Copy the passage on the J-Specification test from "When you estimate" up to and including "can be accepted.", switching "output" to "printout" throughout.
======== GIVEN TEXT ========
When you estimate with instrumental variables, this test is automatically included in the output from LINREG, AR1, NLLS, NLSYSTEM and SUR as the J-Specification. This generates output as shown below, with the first line showing the degrees of freedom (the difference between the number of conditions in \eqref{eq:HansenConditions} and the number of estimated coefficients) and the test statistic, and the second line showing the marginal significance level:

J-Specification(4) 7.100744

Significance Level of J 0.13065919

These results would indicate that the null hypothesis (that the overidentifying restrictions are valid) can be accepted.

The computed test statistic can be obtained as %JSTAT, its significance level as %JSIGNIF and the degrees of freedom as %JDF. \({\bf{u'}}{\kern 1pt} {\kern 1pt} {\kern 1pt} {\bf{Z}}{\kern 1pt} {\bf{W}}{\kern 1pt} {\bf{Z'}}{\kern 1pt} {\kern 1pt} {\bf{u}}\) is available as %UZWZU.

If the weighting matrix used in estimation isn’t the optimal choice, there are two ways to “robustify” the test. The first is described in Hansen (1982)—it computes an adjusted covariance matrix \(bf{A}\) for \({\bf{Z'}}{\kern 1pt} {\kern 1pt} {\bf{u}}\) so that \({\bf{u'}}{\kern 1pt} {\kern 1pt} {\kern 1pt} {\bf{Z}}{\kern 1pt} {\bf{A}}^{ - 1} {\kern 1pt} {\bf{Z'}}{\kern 1pt} {\kern 1pt} {\bf{u}}\sim\chi ^2 \). The other is described in Jagannathan and Wang (1996). It uses \({\bf{u'}}{\kern 1pt} {\kern 1pt} {\kern 1pt} {\bf{Z}}{\kern 1pt} {\bf{W}}{\kern 1pt} {\bf{Z'}}{\kern 1pt} {\kern 1pt} {\bf{u}}\) as the test statistic, but they show that it has an asymptotic distribution which is that of a more general quadratic form in independent Normals. You can choose between these with the option JROBUST=STATISTIC (for the first) or JROBUST=DISTRIBUTION (for the second).

See HANSEN.RPF for an example.
======== INFORMATION SUPPLIED ========
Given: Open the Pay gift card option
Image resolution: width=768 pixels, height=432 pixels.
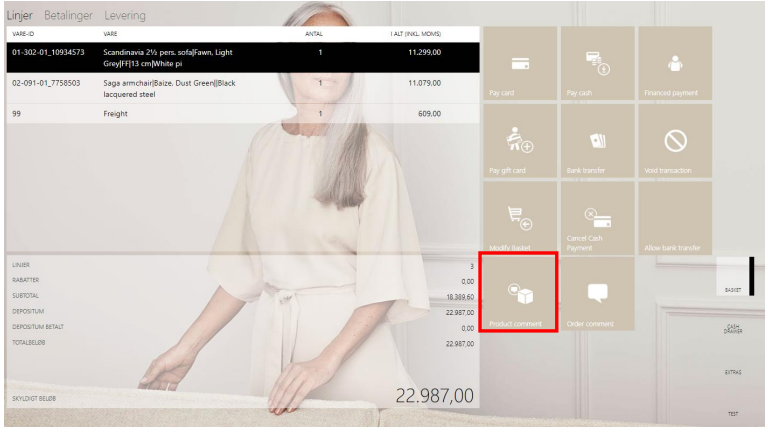Looking at the screenshot, I should (520, 141).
========
## RESPONSE TO THIS TASK
When you estimate with instrumental variables, this test is automatically included in the printout from LINREG, AR1, NLLS, NLSYSTEM and SUR as the J-Specification. This generates printout as shown below, with the first line showing the degrees of freedom (the difference between the number of conditions in \eqref{eq:HansenConditions} and the number of estimated coefficients) and the test statistic, and the second line showing the marginal significance level:

J-Specification(4) 7.100744

Significance Level of J 0.13065919

These results would indicate that the null hypothesis (that the overidentifying restrictions are valid) can be accepted.